> Work request
Under this line is some data; print exactly the lines from the one containing "Click the Purchase Subscription button" through its last line, without pictures.
---------- The input
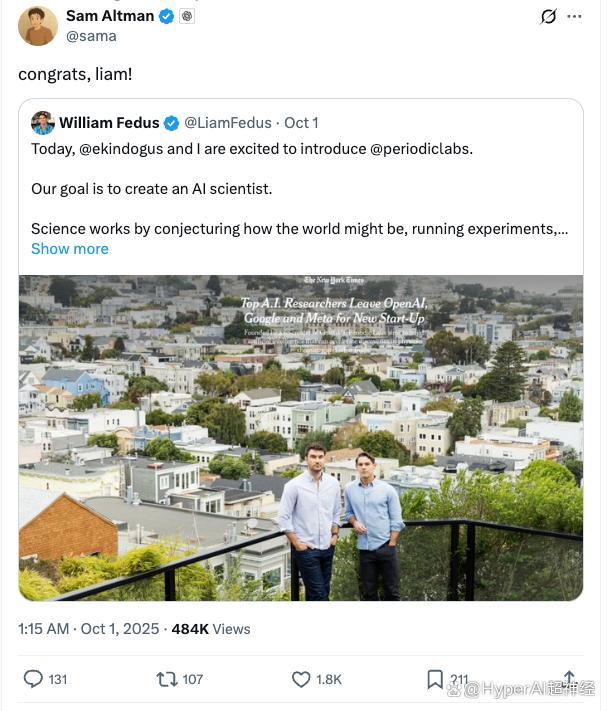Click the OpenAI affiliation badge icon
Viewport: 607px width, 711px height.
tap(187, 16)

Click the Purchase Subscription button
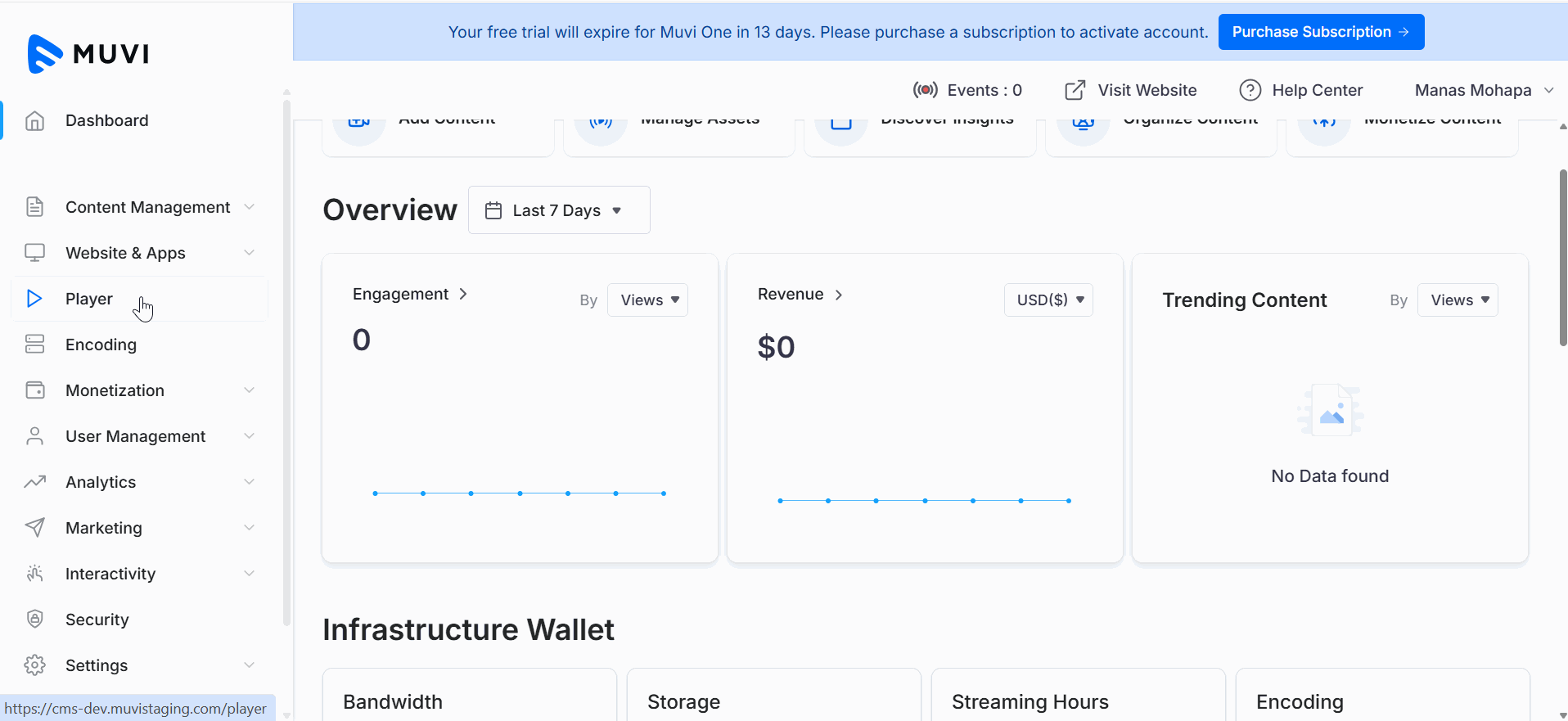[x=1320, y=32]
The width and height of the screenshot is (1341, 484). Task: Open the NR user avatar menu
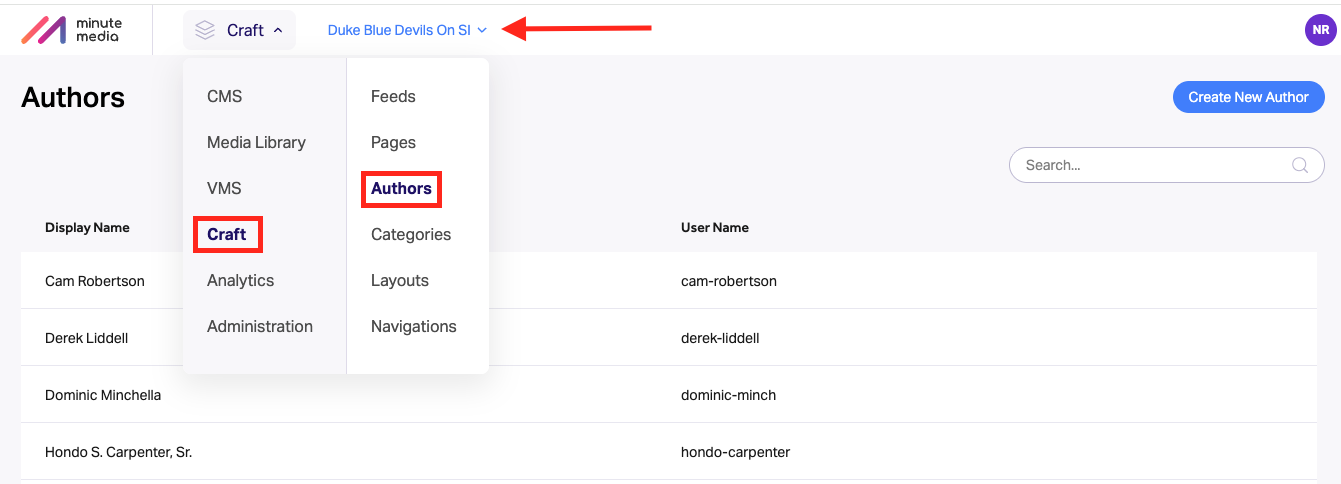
--------------------
> Answer for this exercise
Click the Purchase Subscription button
[x=1320, y=32]
The width and height of the screenshot is (1341, 484). Task: Open the NR user avatar menu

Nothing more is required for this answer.